東京大学コミュニケーションセンター
赤門の北隣に位置する東京大学コミュニケーションセンター(UTCC)は煉瓦(れんが)造の小規模な建物ですが、本郷キャンパスの中でも関東大震災の被災を免れた、数少ない建築の一つです。この建物は明治43年に当時の図書館の製本所として建設されました。
ここで東京大学の図書館と製本所の建築の歴史を見ていきましょう。
平成29年、創設140年を迎えた東京大学ですが、本郷の地に各学部(当時は大学)が集結したのは、明治19年帝国大学令が交付され帝国大学へと再編成されてからのことでした。各学部の校舎建設が徐々に進むなか、大学における知の拠点ともいえる図書館は、文部省技師の山口半六、久留正道の設計により明治25年に竣工します。その後、明治40年度には図書館書庫の増築が、明治42年度には書庫や閲覧室増床のため2階建へ改築がなされており、この時期の図書館改修事業の一つとして、明治43年、赤門横に小使室を兼ねた製本所が建設されました。
明治後期になると全国各地に公立図書館が増えたこともあり、文部大臣より図書館施設に関する訓令が出されています。それによると図書館には閲覧室、書庫、事務室の他、必要と経費に応じ児童室、婦人室、特別閲覧室、休憩室、製本室、使丁室を設けるよう記されています。製本業界では、新刊書など大量の製本を行う数物師に対し、雑誌の合本や製本修理などを行う製本師を諸師(改製本師)と呼ぶそうですが、図書館で求められる製本は後者の方でした。大学図書館ほどの規模の図書館は、製本機能を館内に備えるのが、当時は当然のことだったのでしょう。

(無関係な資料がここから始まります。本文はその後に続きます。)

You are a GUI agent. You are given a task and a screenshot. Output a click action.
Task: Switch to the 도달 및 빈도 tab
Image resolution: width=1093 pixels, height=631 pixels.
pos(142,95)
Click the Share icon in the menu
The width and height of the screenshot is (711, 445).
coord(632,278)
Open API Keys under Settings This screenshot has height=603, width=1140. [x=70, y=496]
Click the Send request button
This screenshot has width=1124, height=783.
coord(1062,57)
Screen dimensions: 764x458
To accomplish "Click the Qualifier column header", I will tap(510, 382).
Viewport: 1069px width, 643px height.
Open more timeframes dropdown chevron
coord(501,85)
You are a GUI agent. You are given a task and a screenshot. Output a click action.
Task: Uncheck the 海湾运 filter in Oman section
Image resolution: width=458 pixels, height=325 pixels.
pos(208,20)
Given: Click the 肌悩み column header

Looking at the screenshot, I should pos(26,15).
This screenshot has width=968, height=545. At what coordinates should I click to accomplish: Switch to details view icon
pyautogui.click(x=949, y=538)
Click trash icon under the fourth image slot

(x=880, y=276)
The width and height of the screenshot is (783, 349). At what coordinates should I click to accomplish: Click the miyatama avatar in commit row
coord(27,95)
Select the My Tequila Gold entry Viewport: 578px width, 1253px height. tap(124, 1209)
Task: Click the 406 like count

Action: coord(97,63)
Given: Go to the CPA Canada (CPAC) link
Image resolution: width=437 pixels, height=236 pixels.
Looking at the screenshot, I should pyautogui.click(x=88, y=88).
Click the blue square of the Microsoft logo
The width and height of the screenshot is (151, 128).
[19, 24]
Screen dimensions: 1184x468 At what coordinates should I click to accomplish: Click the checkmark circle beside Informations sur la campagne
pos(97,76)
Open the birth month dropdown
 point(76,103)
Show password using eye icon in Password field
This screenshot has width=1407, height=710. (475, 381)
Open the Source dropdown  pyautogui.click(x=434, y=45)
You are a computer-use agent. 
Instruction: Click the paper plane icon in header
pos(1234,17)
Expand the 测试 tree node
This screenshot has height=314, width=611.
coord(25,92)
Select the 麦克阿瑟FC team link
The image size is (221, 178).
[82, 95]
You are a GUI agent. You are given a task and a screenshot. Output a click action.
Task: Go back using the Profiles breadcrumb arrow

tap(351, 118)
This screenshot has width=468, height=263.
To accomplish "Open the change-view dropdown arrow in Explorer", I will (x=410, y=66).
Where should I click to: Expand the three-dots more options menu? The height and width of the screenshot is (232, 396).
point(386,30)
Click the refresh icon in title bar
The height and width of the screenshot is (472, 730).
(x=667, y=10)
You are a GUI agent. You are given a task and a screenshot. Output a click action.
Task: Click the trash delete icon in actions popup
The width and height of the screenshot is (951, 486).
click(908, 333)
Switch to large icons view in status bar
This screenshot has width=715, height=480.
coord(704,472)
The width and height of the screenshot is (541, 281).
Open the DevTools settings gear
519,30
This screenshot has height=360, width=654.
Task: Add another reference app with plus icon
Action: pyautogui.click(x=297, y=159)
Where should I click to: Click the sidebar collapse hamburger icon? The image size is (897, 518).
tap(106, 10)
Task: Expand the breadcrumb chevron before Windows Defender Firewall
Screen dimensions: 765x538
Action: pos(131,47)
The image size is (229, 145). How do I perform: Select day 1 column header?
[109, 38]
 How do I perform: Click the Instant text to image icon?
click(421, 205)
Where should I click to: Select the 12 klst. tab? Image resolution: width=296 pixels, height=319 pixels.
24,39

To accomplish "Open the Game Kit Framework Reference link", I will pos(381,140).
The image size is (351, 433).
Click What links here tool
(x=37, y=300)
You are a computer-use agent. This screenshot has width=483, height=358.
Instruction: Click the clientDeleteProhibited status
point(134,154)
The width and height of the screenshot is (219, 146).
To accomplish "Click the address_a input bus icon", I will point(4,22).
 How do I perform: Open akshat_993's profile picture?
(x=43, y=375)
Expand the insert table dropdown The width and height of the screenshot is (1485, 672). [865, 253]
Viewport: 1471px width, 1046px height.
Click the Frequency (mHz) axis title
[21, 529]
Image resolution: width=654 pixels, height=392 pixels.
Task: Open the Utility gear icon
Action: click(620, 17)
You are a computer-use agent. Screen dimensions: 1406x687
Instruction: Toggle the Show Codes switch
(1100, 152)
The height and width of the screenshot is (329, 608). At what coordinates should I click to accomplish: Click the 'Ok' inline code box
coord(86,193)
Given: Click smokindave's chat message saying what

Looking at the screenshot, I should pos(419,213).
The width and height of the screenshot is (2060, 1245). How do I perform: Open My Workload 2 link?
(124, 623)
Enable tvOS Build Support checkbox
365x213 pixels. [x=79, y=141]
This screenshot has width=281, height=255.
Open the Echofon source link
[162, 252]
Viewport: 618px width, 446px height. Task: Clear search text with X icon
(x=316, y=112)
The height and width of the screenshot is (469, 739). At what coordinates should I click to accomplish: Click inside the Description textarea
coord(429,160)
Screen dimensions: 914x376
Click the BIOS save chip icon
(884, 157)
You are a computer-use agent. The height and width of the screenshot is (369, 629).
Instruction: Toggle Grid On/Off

その後、大正12年関東大震災により、図書館は炎上全壊、蔵書はほとんど焼失してしまいます。本郷キャンパス内の校舎群は多くの被害を被り、内田ゴシックによる復興ラッシュを迎えますが、昭和4年にはロックフェラーから寄付を受け、総合図書館が再建されます。現在新図書館計画が進められていますが、総合図書館前広場には、別館建設に際し行われた発掘事業で発見された前身図書館の煉瓦基礎が、同位置にベンチとして活用されています。
製本所自体は震災の被害はありませんでしたが、この図書館再建を契機に、製本所は役目を終え車庫へと用途変更されます。さらに平成16年にはコミュニケーションセンターとして再生しました。
広い本郷キャンパスの中、赤門横にひっそりと建つ赤煉瓦の建物ですが、かつては知の拠点である図書館の蔵書を守る製本所として、現在は研究成果を発信する施設として大学での研究活動を支え続けています。